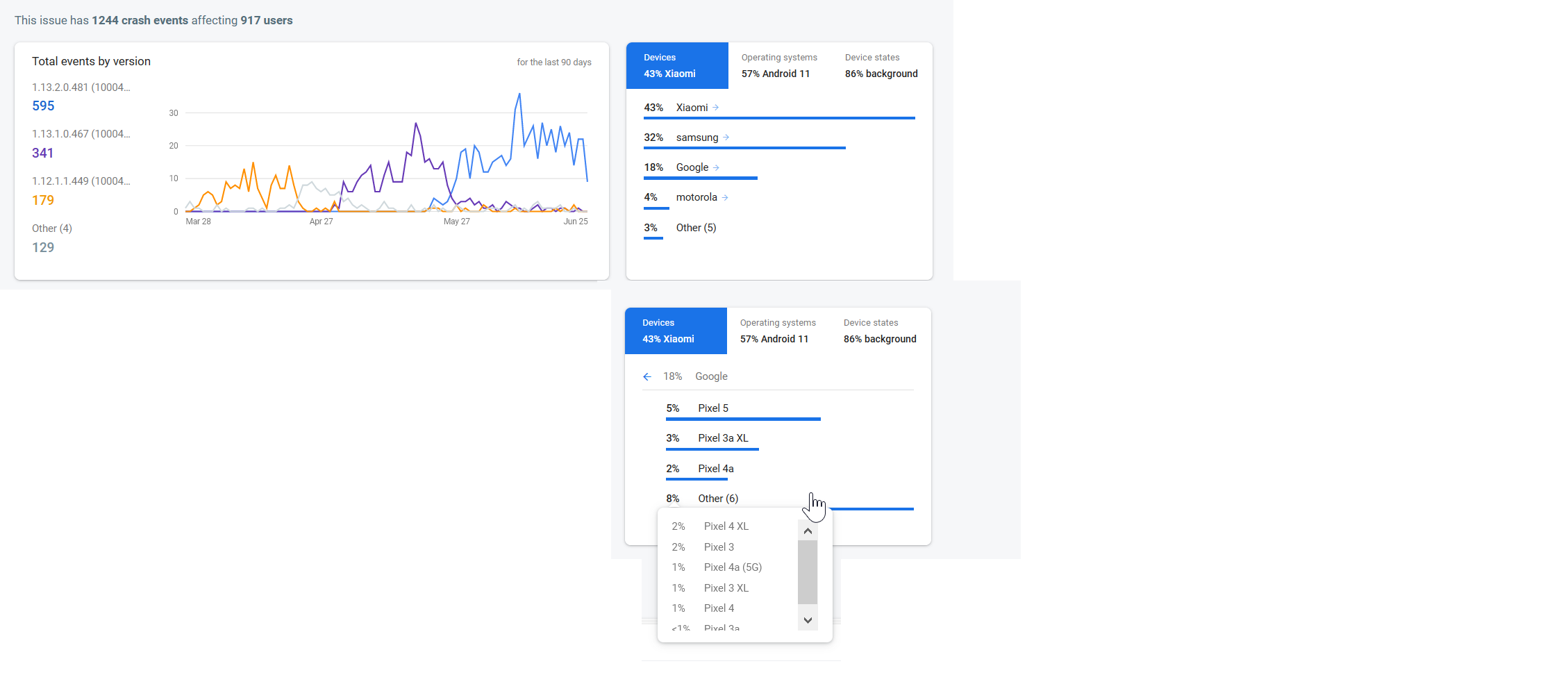Open Operating systems tab in top panel
Viewport: 1568px width, 675px height.
778,66
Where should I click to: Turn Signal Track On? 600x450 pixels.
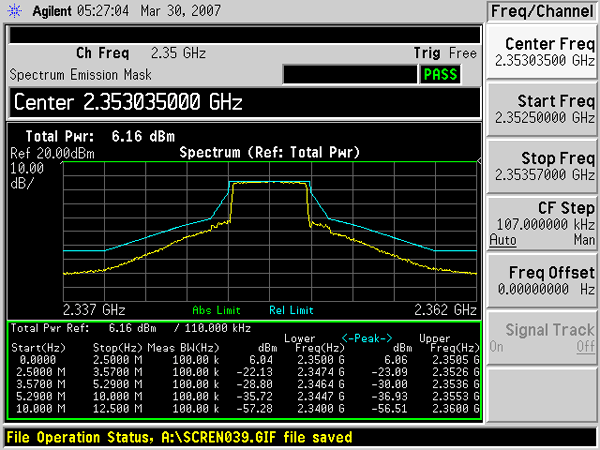497,346
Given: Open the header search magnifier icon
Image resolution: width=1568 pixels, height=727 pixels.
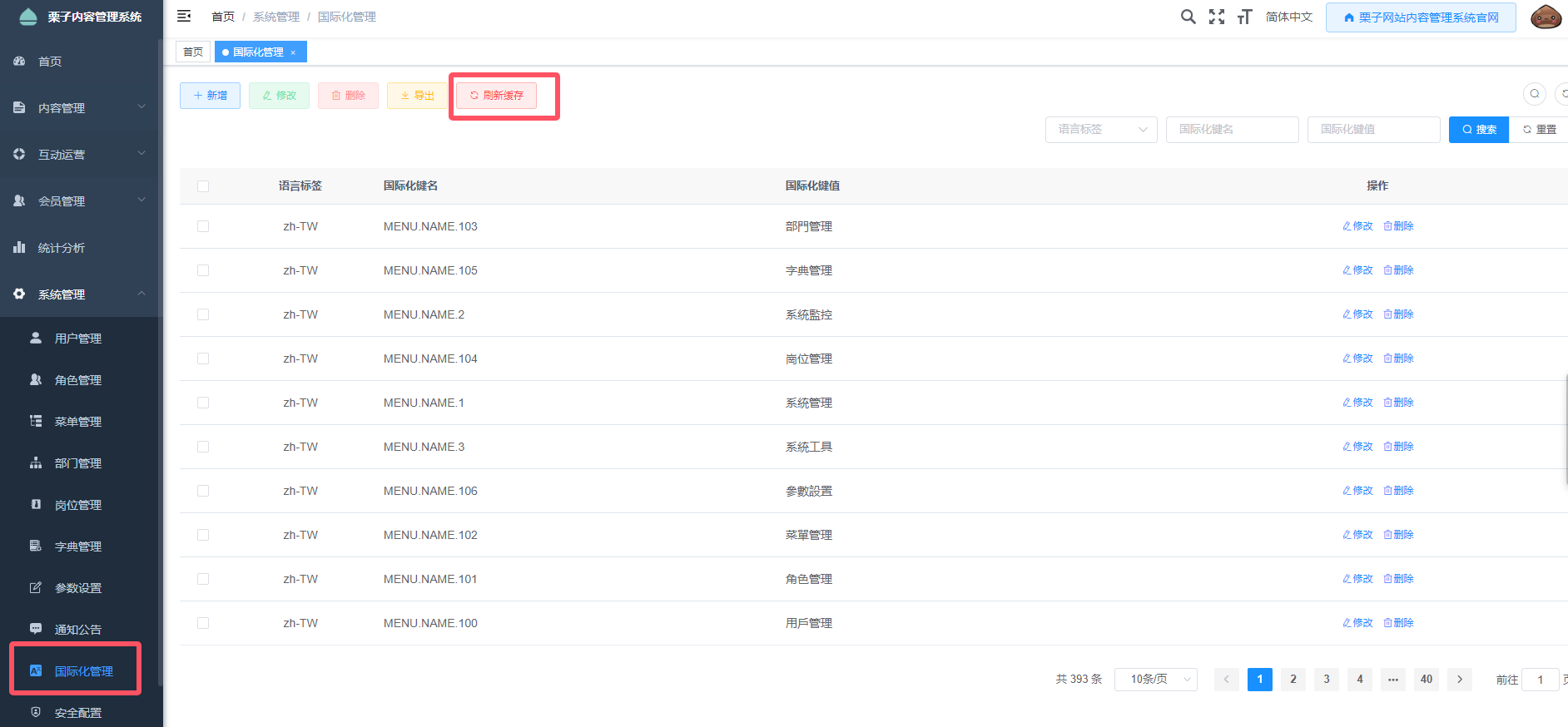Looking at the screenshot, I should coord(1188,17).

* [Exercise aim] Begin with the line that contains "Image resolution: width=1568" and repeat every line through the end of the data, exactly and only those lines, leaving out the pictures.

* [Your response]
Image resolution: width=1568 pixels, height=727 pixels.
Looking at the screenshot, I should coord(1188,17).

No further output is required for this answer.